Professionals, vendors, recruiters and Polytechnic Institute of New York University (NYU-Poly) students, as well as alumni, convened at Pfizer Auditorium on May 22 for the Game-Changing Technology for Human Capital Management conference. The event was co-sponsored by leading HR industry companies, the International Association of Human Resource Information Management (IHRIM), and organized by the NYU-Poly Department of Technology Management and the award winning PolySHRM (Society for Human Resource Management Student Chapter).
According to keynote speaker and industry consultant Marc S. Miller, an adjunct faculty member of the NYU-Poly Department of Technology Management, HR has made significant progress in the past 40 years from its administrative and bureaucratic origins, but has not come far enough.
Miller played a clip from the 1976 Clint Eastwood film The Enforcer in which his character, Detective “Dirty Harry” Callahan, uses a less-than-polite term for the people working in the personnel division of the San Francisco Police Department.
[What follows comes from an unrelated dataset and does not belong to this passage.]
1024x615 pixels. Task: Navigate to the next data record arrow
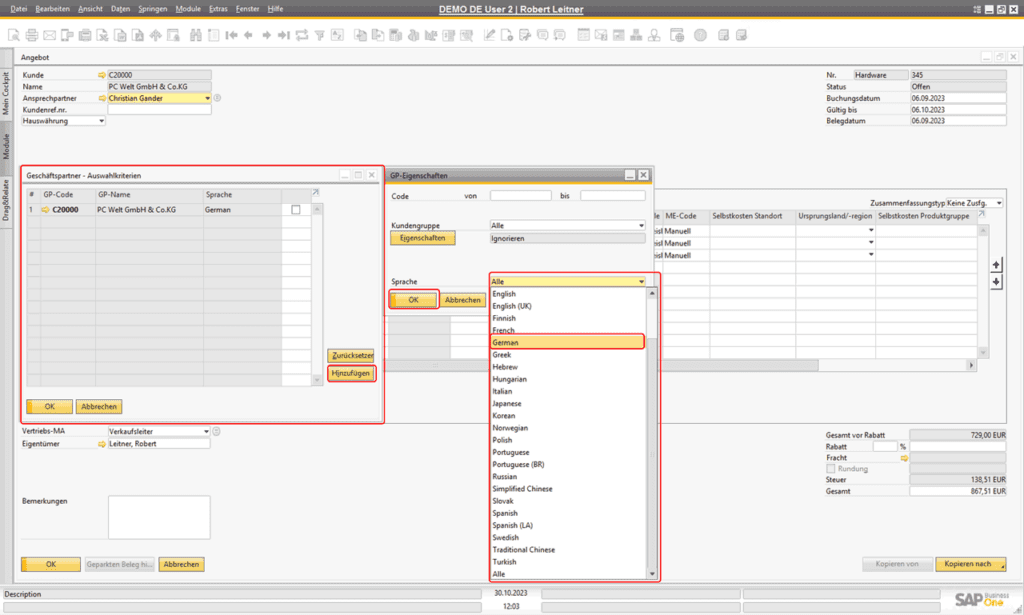coord(266,34)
Humorously, the actor admitted in correspondence with Miler during the late 1990s that his experience as Mayor of Carmel, CA, had not changed his opinion much.
This attitude is shifting, Miller reported. Social media, cloud computing, mobile devices, workforce analytics and other innovations are augmenting the ability with which organizations and businesses can align information with the management, collaboration, security and globalization issues facing them, Miller said. Technology is helping HR professionals evolve from merely overseeing data to employing an “information craftsmanship” that is increasingly being leveraged to drive success.
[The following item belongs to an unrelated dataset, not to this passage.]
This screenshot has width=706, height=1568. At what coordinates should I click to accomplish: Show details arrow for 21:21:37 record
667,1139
Jose Garcia, IHRIM Member and NYU-Poly graduate with a BS in Computer Engineering and an MS in Organizational Behavior, shared Miller’s enthusiasm and said that learning HR offers graduates a lot of versatility, even for students not planning to enter the field. Using regression analysis, models and forecasts to determine what know-how, skills and interests will “work for talent” and fulfill the needs of clients fuels recruitment, Garcia said. “In a knowledge-based economy, a proper workforce determines whether or not a company is successful.”
Also excited about the “game-changing technology” being discussed was Ainsley Stewart, Jr., who holds a BS in Electrical Engineering from NYU-Poly and will graduate with an MS in Organizational Behavior in August. He heard about the conference thanks in part to the efforts of Department of Technology Management Professor Harold G. Kaufman, Academic Director of the Organizational Behavior Program and PolySHRM Faculty Advisor. Stewart credited him as “very much involved” in the process of helping NYU-Poly graduates succeed.
“Many students and alumni told me that they made good contacts with recruiters for potential internships or jobs,” said Kaufman, who also organized the conference. “The conference showcased the unique Organizational Behavior graduate program we offer at NYU-Poly that integrates the management of people, organizations and technology – and put us on the map with industry for the benefit of our students and graduates."